Exercise: The range runs from the line containing "Image resolution: width=517" through the last line of the material below; retype it exactly, leaving out the pictures.

Given records:
● ● ● ● ● ● ●

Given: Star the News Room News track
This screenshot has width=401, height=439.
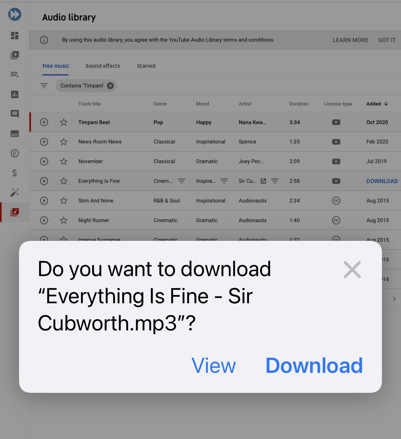Looking at the screenshot, I should 64,142.
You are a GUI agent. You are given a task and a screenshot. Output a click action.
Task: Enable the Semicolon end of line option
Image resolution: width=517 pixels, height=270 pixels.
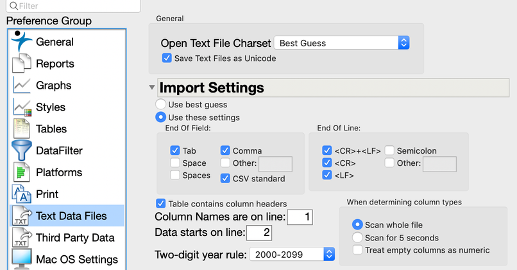tap(389, 151)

● ● ● ● ● ● ●

Answer to the problem:
Image resolution: width=517 pixels, height=270 pixels.
tap(389, 151)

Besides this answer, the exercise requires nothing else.